***** PROVIDED PASSAGE
Of course, where there’s muck, there’s brass.

The agency, run by the IdeaCarbon group of which Lord Stern is vice-chairman [he is in fact vice-chairman of IDEAglobal], said it would offer investors a guide to the quality of credits and the likelihood that they would be delivered. Sellers of carbon credits would have to pay to have their products rated, while buyers would also pay to gain access to the ratings. 

IDEAcarbon sell themselves accordingly:

IDEAcarbon is an independent and professional provider of ratings, research and strategic advice on carbon finance. Our services are designed to provide leading financial institutions, corporations, governments, traders and developers with unbiased intelligence and analysis of the factors that affect the pricing of carbon market assets. 

Other group directors include:

Ian Johnson – Chairman
Ian joined IDEAcarbon following a distinguished career at the World Bank. For eight years he was the Bank’s Vice President for Sustainable Development overseeing its work on climate change and carbon finance. Prior to that he played a major role in negotiating the establishment of the Global Environment Facility (GEF) and managed its day-to-day operations for six years. Ian is presently an advisor to Globe, G8+5 and to the UNFCCC. 

and

Samuel Fankhauser – Managing Director (Strategic Advice)
Sam served on the 1995, 2001 and 2007 assessments of the Intergovernmental Panel on Climate Change. He also gained hands-on experience in the design of emission reduction projects as a climate change economist for the Global Environment Facility and the World Bank. Sam joined IDEAcarbon from the European Bank for Reconstruction and Development, where his most recent position was Deputy Chief Economist.
 

Now, just imagine the fuss that would ensue, were some figure who was depended on for his impartial advice to make public statements on climate change that weren’t in accordance with the ‘consensus’, and it turned out that that person had a financial interest in the public’s perception on matters that he advised about? Might there not be some protest? After all, it’s not as if his advice is subtle:

Lord Stern, the former World Bank chief economist whose landmark report on the economics of climate change warned the world risked plunging into economic depression if action was not taken urgently on greenhouse gases, said carbon trading was a “key plank” in dealing with climate change.
**********
(REQUIRED TASKS)
**a)** From the IDEAcarbon passage, reproduce the text word for word from "Lord Stern, the" up to and including "with climate change.".
**b)** Answer these questions from the IDEAcarbon passage:
(i) For how many years was Ian Johnson the World Bank's Vice President for Sustainable Development?
(ii) Which assessments of the Intergovernmental Panel on Climate Change did Samuel Fankhauser serve on?
(iii) Who would pay to gain access to the ratings?
***** DATA PROVIDED
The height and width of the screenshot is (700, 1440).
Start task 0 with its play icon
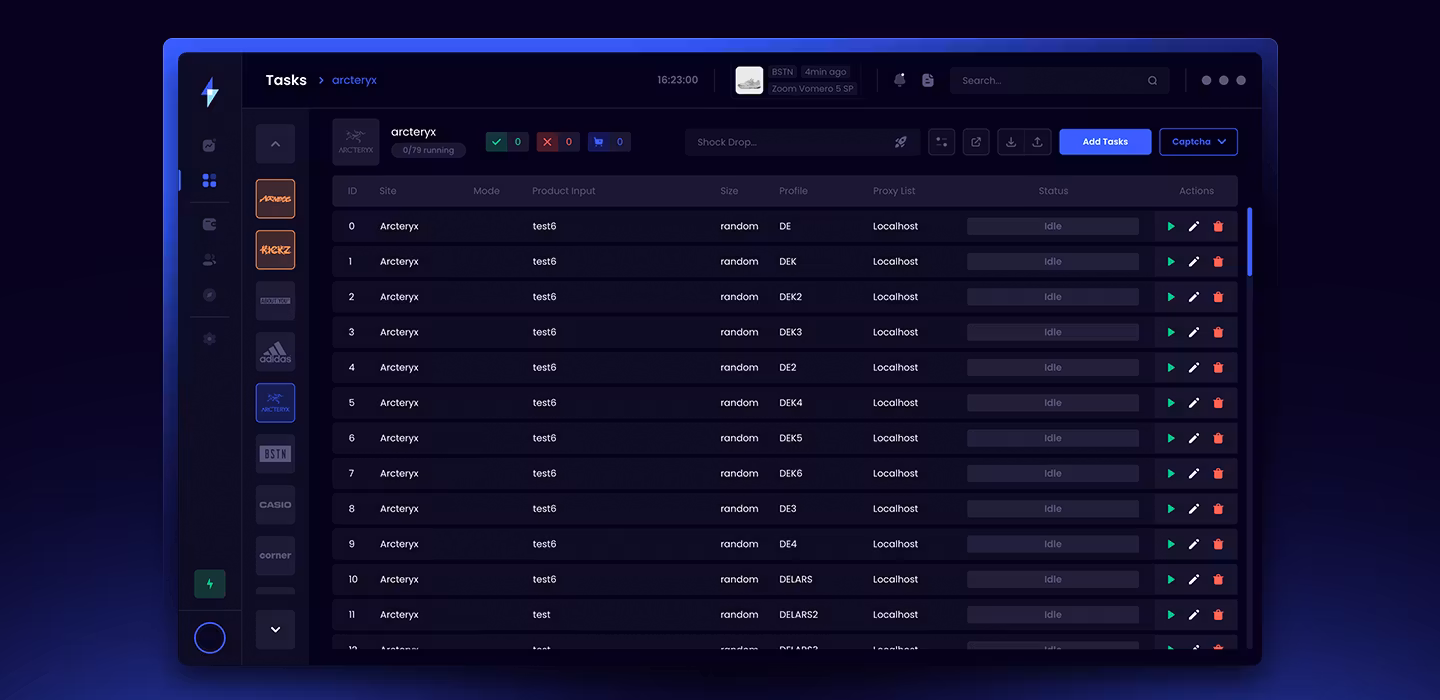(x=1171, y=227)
**********
***** DATA PROVIDED
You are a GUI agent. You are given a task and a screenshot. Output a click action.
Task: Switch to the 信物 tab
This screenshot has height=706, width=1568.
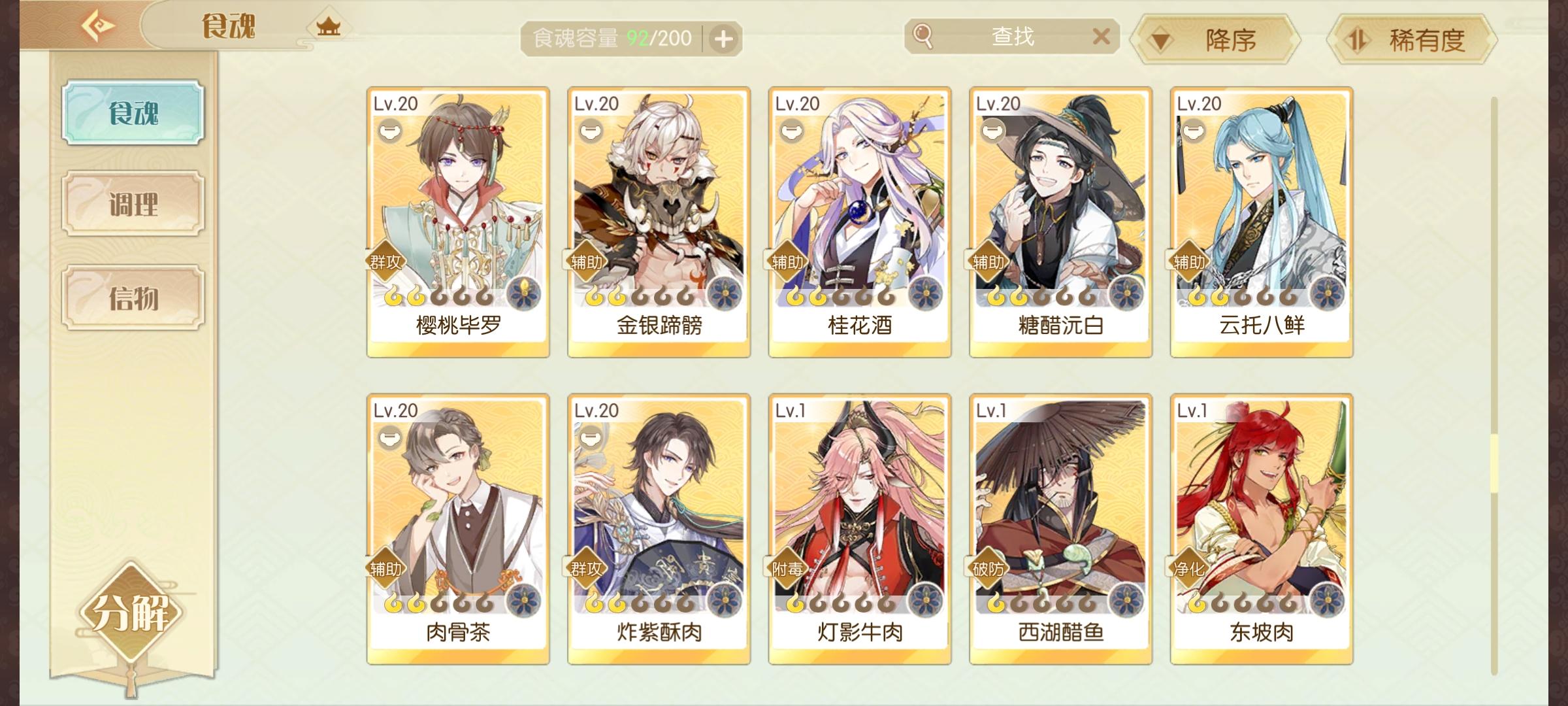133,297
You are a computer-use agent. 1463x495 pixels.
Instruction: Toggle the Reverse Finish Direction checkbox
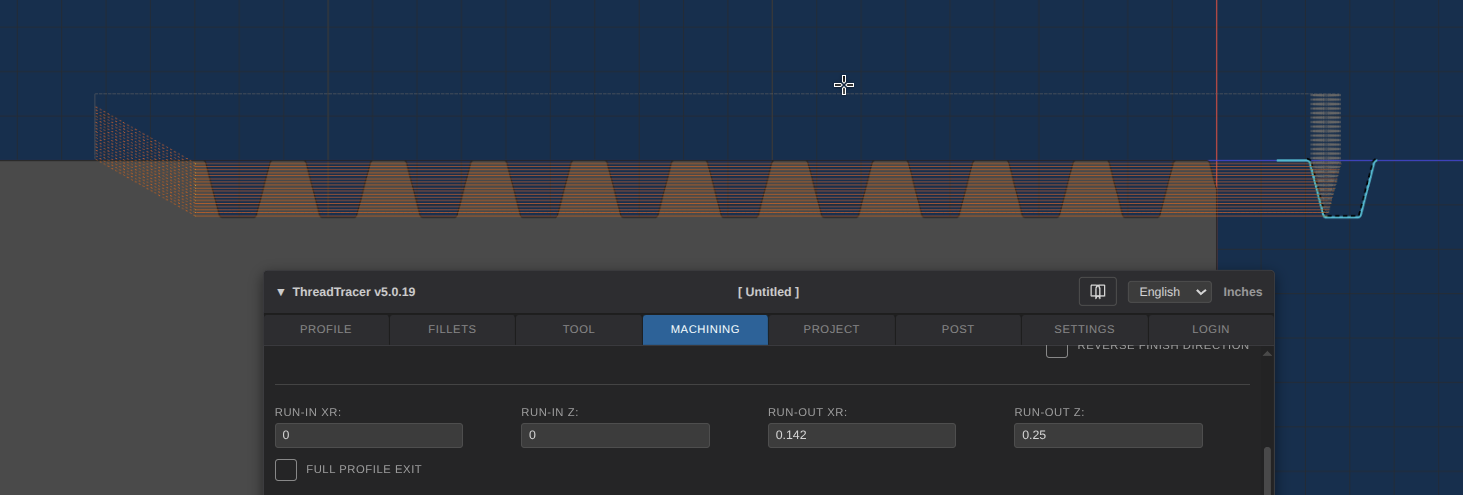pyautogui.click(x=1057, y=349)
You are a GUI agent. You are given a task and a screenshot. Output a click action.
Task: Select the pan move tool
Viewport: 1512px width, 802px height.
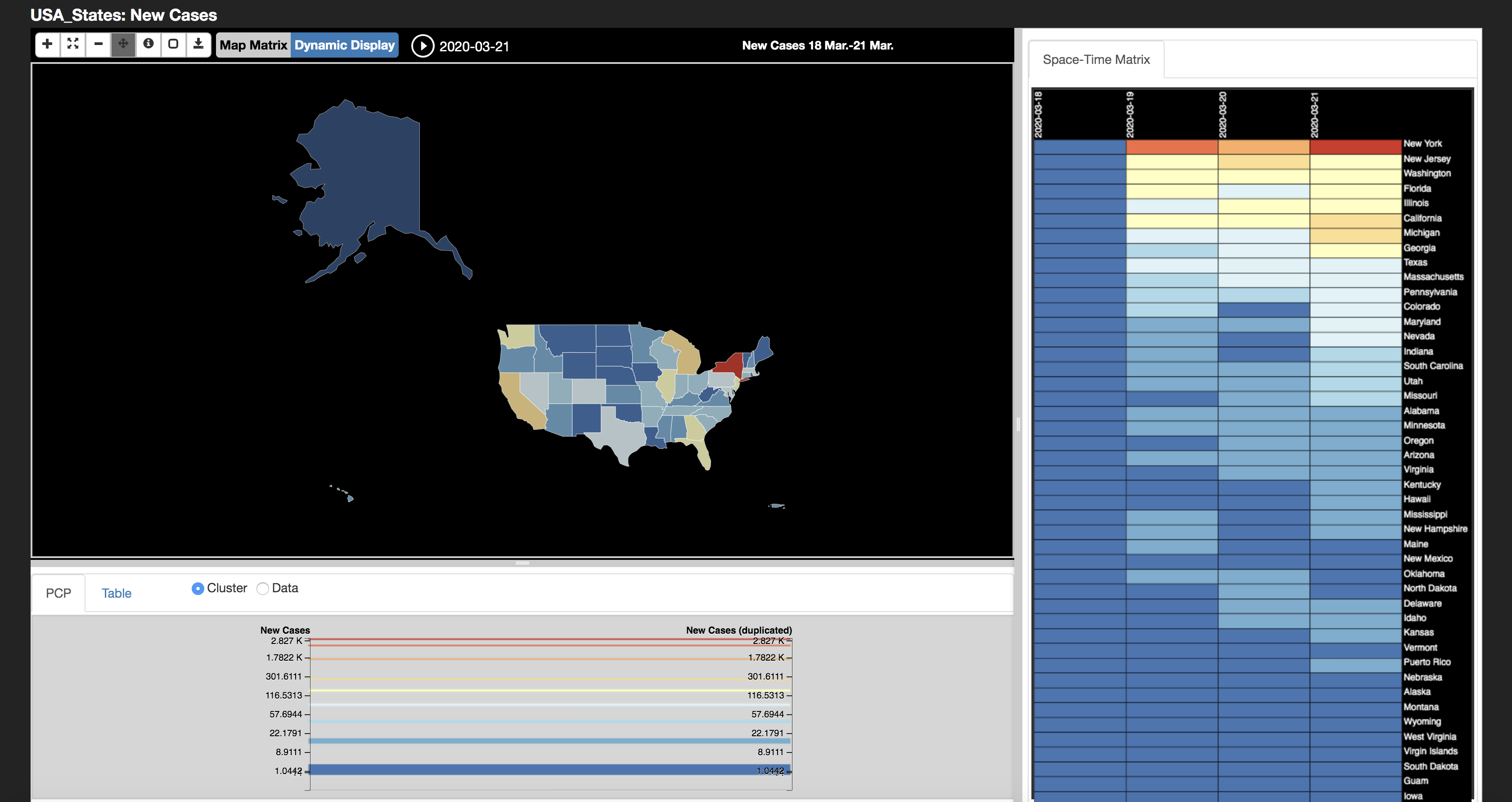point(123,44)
**********
***** DATA PROVIDED
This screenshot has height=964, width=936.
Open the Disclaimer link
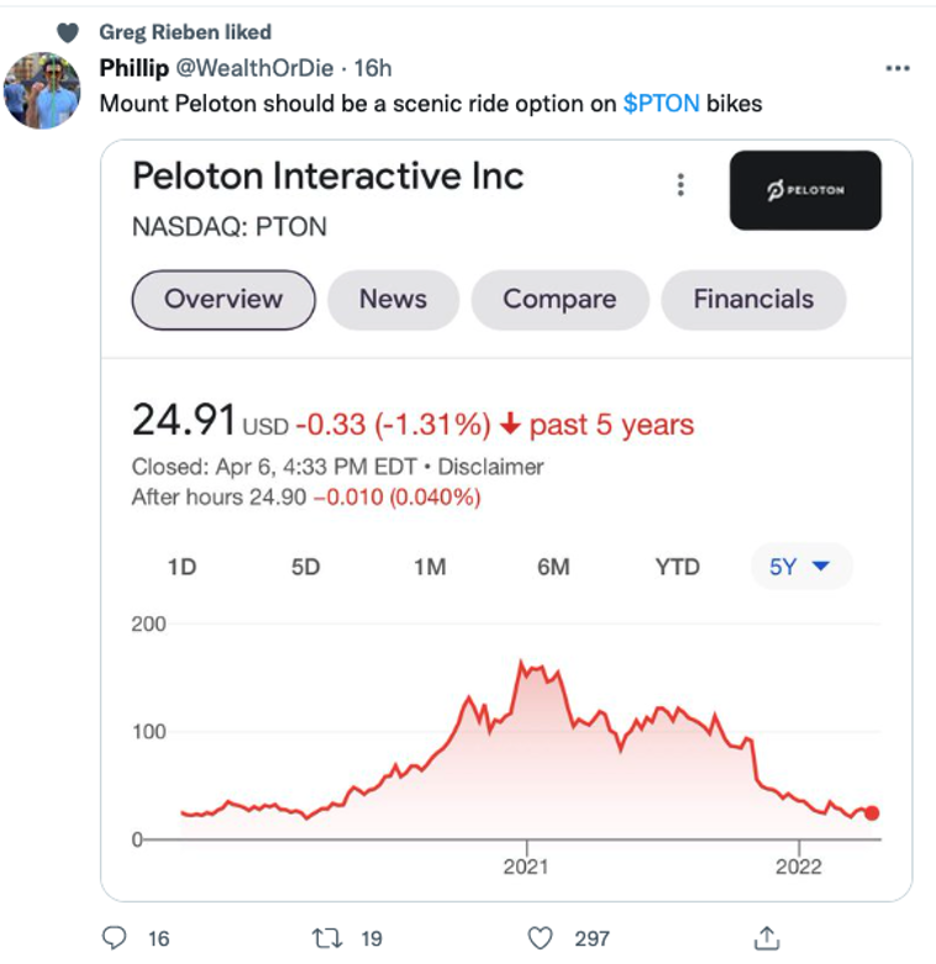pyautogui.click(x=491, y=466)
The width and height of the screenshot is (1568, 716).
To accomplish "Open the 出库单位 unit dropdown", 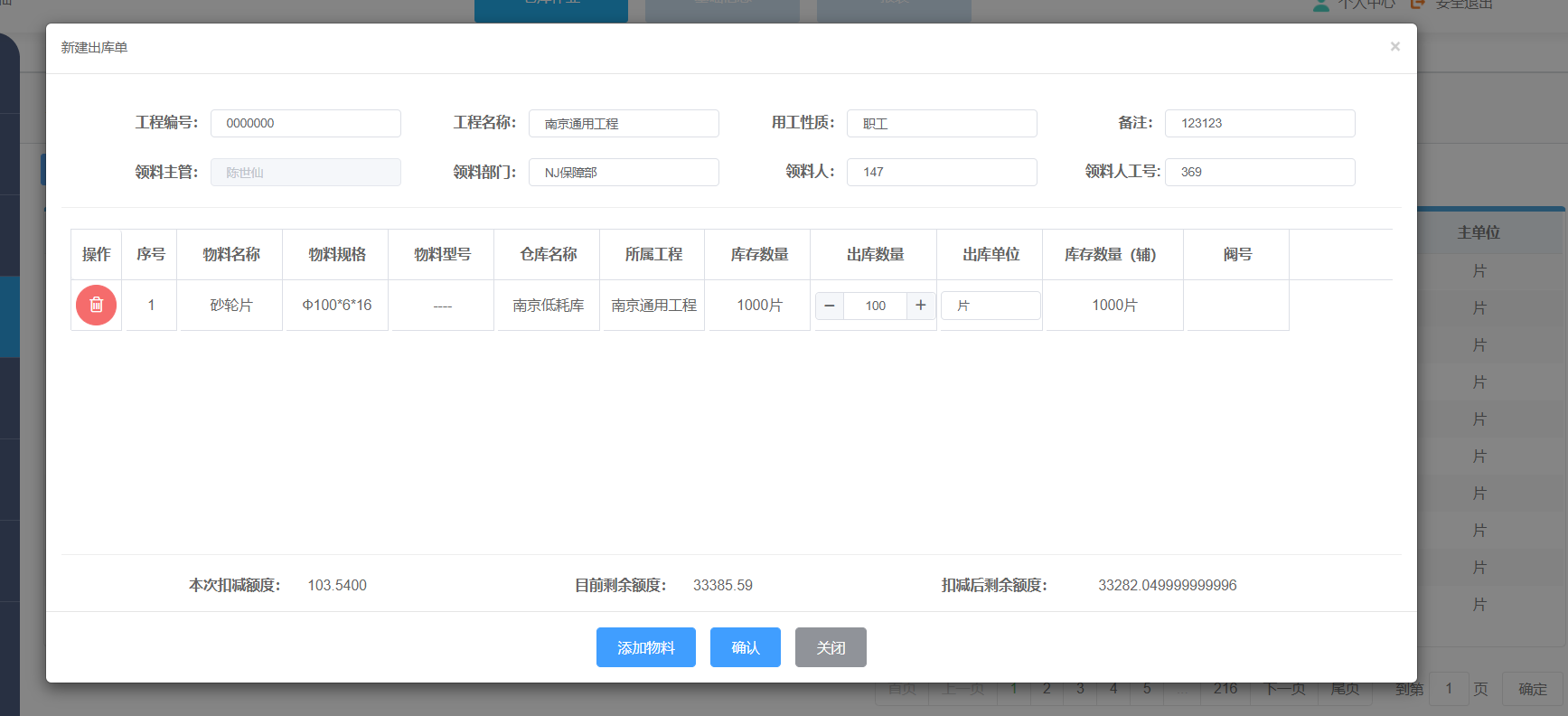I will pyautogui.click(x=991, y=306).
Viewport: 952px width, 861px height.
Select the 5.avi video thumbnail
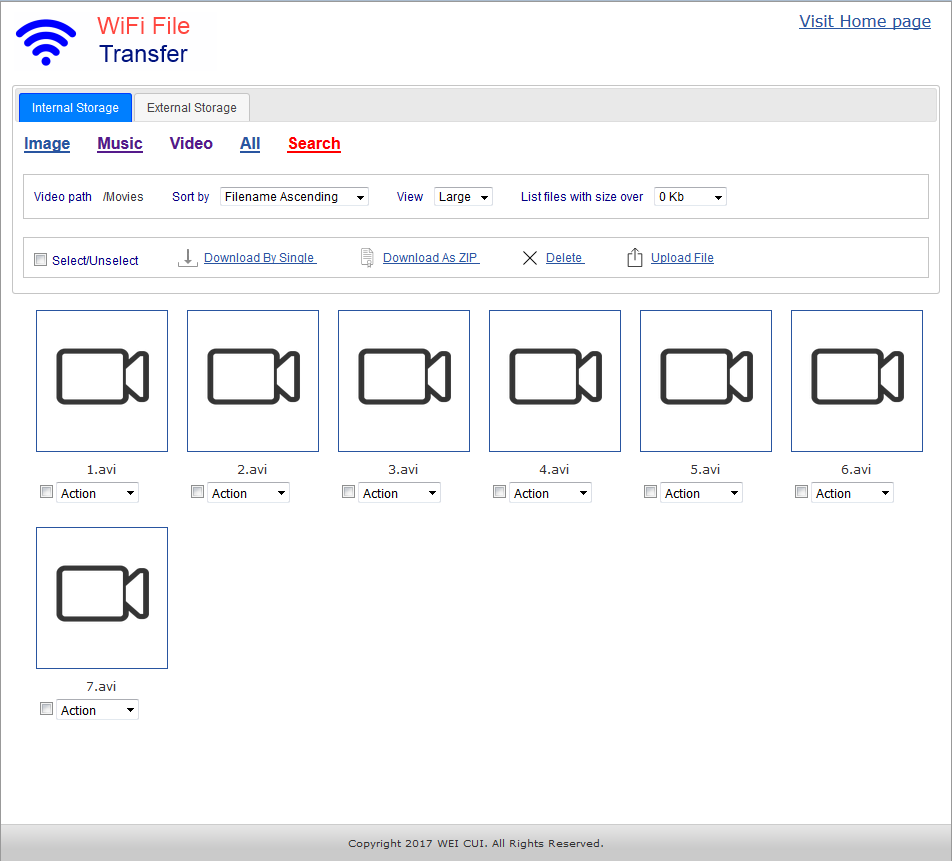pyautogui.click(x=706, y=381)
**********
(SOLUTIONS)
**a)**
Lord Stern, the former World Bank chief economist whose landmark report on the economics of climate change warned the world risked plunging into economic depression if action was not taken urgently on greenhouse gases, said carbon trading was a “key plank” in dealing with climate change.

**b)**
(i) Eight years.
(ii) The 1995, 2001 and 2007 assessments.
(iii) Buyers of carbon credits.